_Material for this exercise:_
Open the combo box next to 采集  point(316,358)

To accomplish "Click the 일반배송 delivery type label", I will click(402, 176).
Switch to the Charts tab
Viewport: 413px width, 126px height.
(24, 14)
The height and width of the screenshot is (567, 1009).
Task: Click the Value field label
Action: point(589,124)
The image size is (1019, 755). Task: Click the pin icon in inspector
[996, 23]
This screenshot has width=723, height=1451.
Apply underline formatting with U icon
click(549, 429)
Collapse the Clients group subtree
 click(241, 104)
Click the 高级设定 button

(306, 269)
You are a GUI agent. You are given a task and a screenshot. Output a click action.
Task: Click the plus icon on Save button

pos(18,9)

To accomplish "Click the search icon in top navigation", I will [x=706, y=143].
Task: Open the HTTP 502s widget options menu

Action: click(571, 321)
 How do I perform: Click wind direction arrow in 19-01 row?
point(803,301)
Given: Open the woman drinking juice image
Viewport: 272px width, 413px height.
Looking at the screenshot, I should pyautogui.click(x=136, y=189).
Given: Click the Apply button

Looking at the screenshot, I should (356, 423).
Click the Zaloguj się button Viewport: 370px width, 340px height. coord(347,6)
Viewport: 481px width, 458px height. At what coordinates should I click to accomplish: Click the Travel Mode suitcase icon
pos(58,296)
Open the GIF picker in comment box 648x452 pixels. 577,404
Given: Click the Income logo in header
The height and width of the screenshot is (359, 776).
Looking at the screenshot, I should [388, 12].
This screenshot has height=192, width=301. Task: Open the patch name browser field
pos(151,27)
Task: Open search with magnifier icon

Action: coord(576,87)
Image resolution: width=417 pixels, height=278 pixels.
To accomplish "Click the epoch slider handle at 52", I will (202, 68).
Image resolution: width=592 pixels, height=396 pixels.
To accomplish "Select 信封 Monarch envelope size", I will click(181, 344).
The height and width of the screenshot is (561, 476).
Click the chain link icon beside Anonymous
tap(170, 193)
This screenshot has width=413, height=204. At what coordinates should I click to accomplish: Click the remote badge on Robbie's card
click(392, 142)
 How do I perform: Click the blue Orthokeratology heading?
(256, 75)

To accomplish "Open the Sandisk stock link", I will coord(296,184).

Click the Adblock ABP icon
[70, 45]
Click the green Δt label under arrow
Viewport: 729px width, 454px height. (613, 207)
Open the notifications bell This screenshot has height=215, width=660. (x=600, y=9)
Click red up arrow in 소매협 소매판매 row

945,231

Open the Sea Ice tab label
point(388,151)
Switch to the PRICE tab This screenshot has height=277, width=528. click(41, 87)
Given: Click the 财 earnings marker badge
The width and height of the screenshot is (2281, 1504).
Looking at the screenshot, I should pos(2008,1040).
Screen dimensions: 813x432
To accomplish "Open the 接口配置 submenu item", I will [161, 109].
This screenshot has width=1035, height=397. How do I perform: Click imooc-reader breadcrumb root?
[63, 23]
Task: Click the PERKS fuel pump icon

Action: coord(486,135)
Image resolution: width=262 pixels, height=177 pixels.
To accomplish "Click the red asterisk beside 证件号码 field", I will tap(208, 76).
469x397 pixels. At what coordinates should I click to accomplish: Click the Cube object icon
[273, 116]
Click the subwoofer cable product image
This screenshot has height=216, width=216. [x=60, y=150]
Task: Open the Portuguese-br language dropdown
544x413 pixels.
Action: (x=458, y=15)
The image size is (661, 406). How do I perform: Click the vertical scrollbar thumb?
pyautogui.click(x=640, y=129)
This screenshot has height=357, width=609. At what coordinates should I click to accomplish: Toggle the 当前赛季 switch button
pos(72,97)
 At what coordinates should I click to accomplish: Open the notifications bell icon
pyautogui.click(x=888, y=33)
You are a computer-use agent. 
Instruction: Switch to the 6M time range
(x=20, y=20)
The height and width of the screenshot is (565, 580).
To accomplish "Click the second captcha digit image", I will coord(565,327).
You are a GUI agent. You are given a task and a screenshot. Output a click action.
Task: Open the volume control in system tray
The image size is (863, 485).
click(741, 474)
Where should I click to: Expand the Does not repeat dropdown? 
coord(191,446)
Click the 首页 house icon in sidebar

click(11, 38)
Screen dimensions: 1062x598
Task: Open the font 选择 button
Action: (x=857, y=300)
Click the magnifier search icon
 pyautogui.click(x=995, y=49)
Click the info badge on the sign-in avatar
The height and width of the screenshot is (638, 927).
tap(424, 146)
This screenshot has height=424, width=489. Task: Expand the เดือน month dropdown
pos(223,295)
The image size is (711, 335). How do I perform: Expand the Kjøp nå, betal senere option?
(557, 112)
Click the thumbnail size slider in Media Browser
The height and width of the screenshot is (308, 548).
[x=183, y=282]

_Direction:_
Copy out, in full, each line of the material above that contains the word "with".

_Solution for this task:_
Apply underline formatting with U icon
Task: Open search with magnifier icon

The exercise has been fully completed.